On the deep web, we can find all existing databases and non-indexed websites with massive amounts of protected data and files, both public and private, that are not freely accessible via the surface web. The "hidden" web also hosts companies and governmental agencies’ intranets, that is, internal networks that enable these organizations to communicate as well as save and manage their data. The deep web contains all domains necessary for the operation of the world wide web.
The dark web or darknet, in turn, is a relatively small portion of the deep web. It comprises non-indexed websites and platforms that, differently from the deep web, are mainly used to engage in illicit activities. Users must have special codes or credentials to access and use the websites. Domains are usually anonymized using powerful data encryption and protection tools to ensure that threat actors operating there cannot be identified and, therefore, brought to justice.
How is illegal e-commerce conducted on the darknet?The dark web hosts a myriad of marketplaces where users can buy and sell all kinds of prohibited goods and criminal services. 'Dark marketplaces' such as AlphaBay, ASAP (both these marketplaces shut down in 2023), Tor2door, DarkFox, and many others collectively hold hundreds of thousands of listings, a significant percentage of which are fraudulent, as they offer personal account logins, stolen identities, forged documents, and counterfeit money.
On these marketplaces, darknet vendors offer stolen passports in physical format, which could sell up to 4,000 U.S. dollars if it belongs to a Maltese citizen, or around 3,000 U.S. dollars if it is a European Union passport, such as from France, the Netherlands, Poland, or Lithuania. Other illegal digital products for sale include hacked social media accounts and social media followers, with a price tag as low as two dollars per 1,000 followers on Instagram or Twitch, credit card details, e-wallet and cryptocurrency verified accounts, and many other types of hacked accounts. The list of product offerings on the dark web goes on indefinitely.
Threats also lurk on the open and the deep webMajor e-commerce platforms, including some of the highest-grossing companies in the world, make the perfect target for threat actors operating in all parts of the web.

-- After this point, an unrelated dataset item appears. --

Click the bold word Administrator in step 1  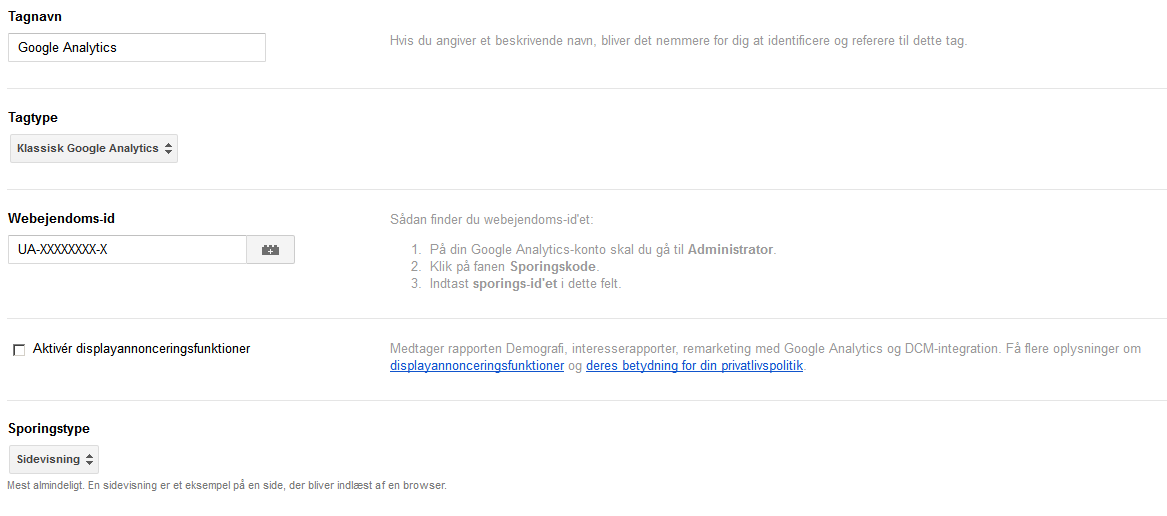[x=730, y=249]
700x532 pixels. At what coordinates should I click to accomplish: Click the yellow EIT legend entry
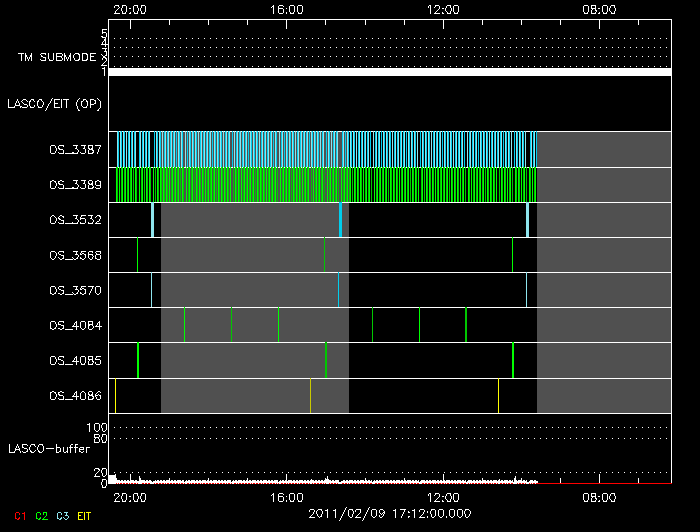84,516
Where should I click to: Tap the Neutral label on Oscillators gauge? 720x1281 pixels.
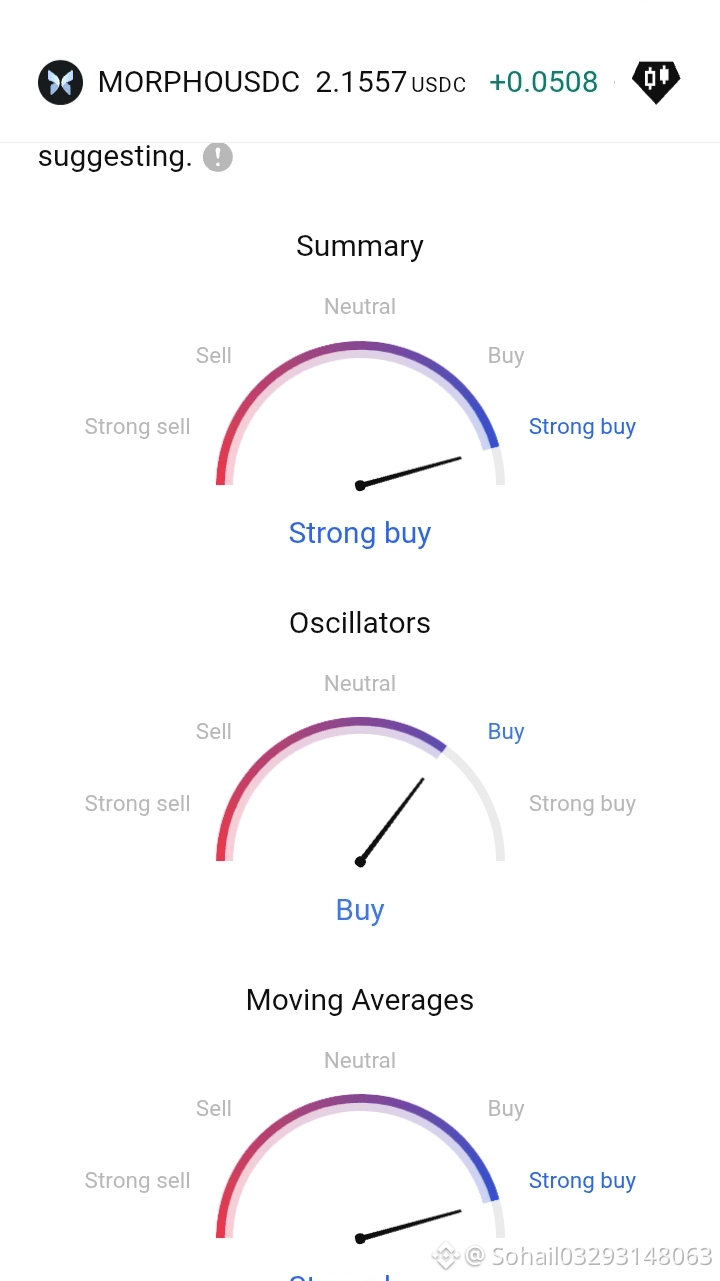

One of the strategies fraudsters use to profit from the good name of legitimate online retailers and marketplaces is known as "domain spoofing". It consists of creating a website resembling that of some of the most established brands in the market, mimicking their domains, to harvest access details from unknowing customers. Chinese platforms Taobao and Alibaba were found to be among the most impersonated e-commerce domains in the world, with almost 5,000 fake websites each.

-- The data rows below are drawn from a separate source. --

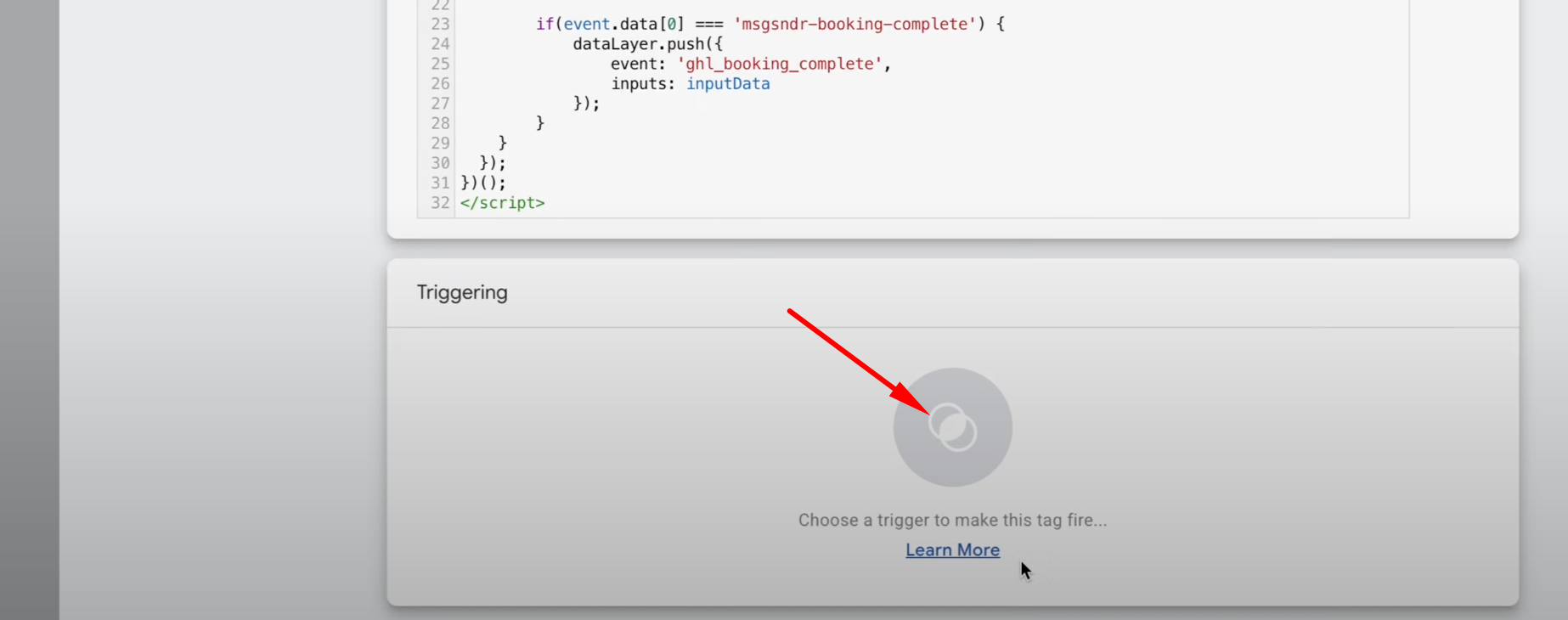Click the closing </script> tag
The width and height of the screenshot is (1568, 620).
502,203
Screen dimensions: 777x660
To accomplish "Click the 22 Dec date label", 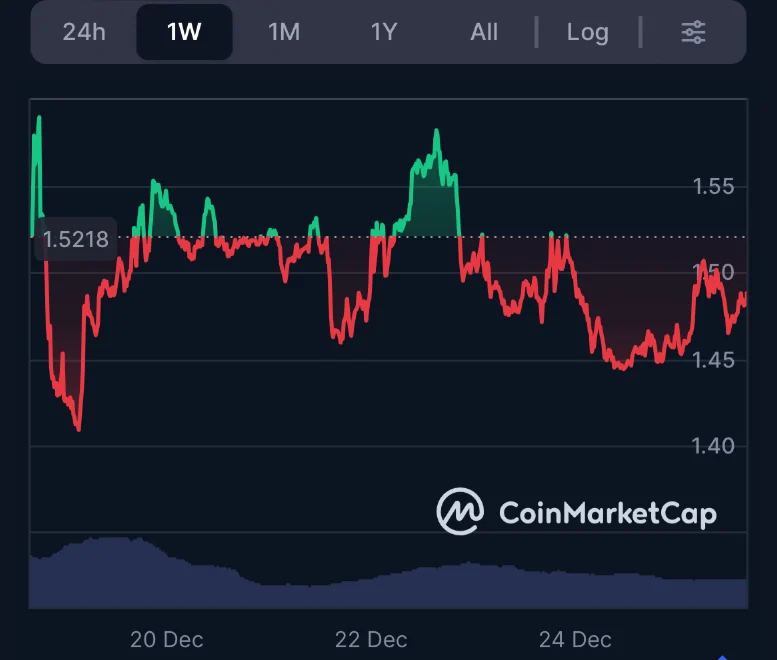I will [371, 639].
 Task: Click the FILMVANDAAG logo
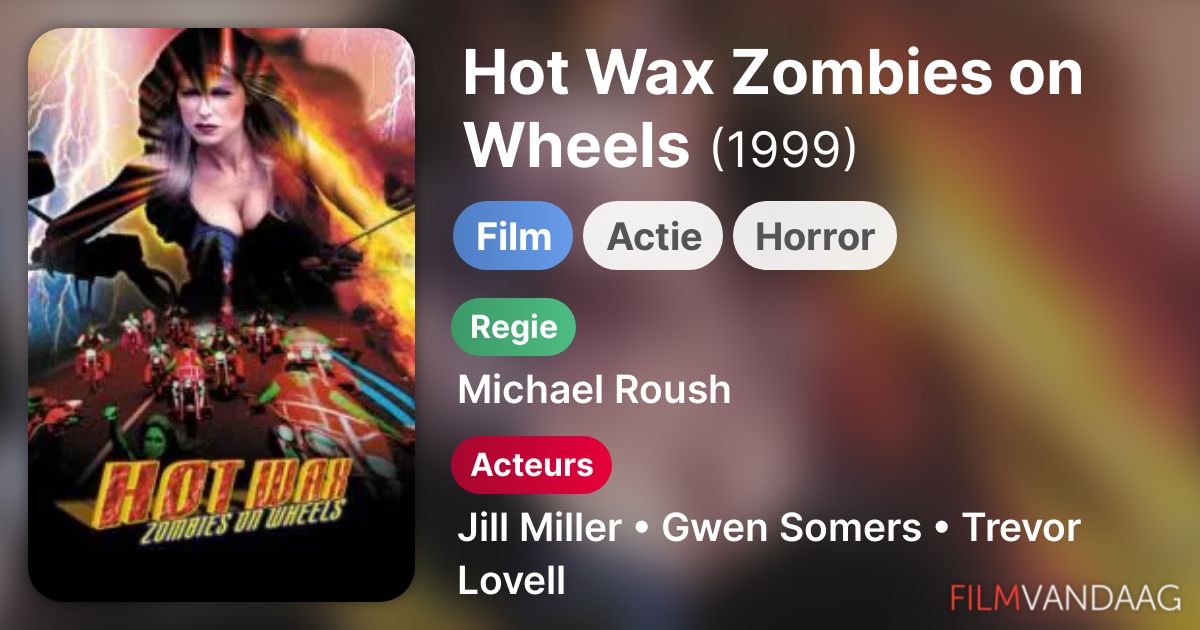[1066, 596]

To operate, e-commerce companies store their databases and intranets on the deep web. Hackers may find vulnerabilities in these repositories and illegally retrieve private data, such as admin logins, to exploit themselves or sell on the dark web. Companies such as Wayfair or Aliexpress have had over 4,000 employee credentials compromised on the deep web as of late 2022. By tracking deep web mentions of their brand, e-commerce companies can monitor interest from dark agents in hacker forums and implement counteracting measures to prevent future data leaks and other cybersecurity threats.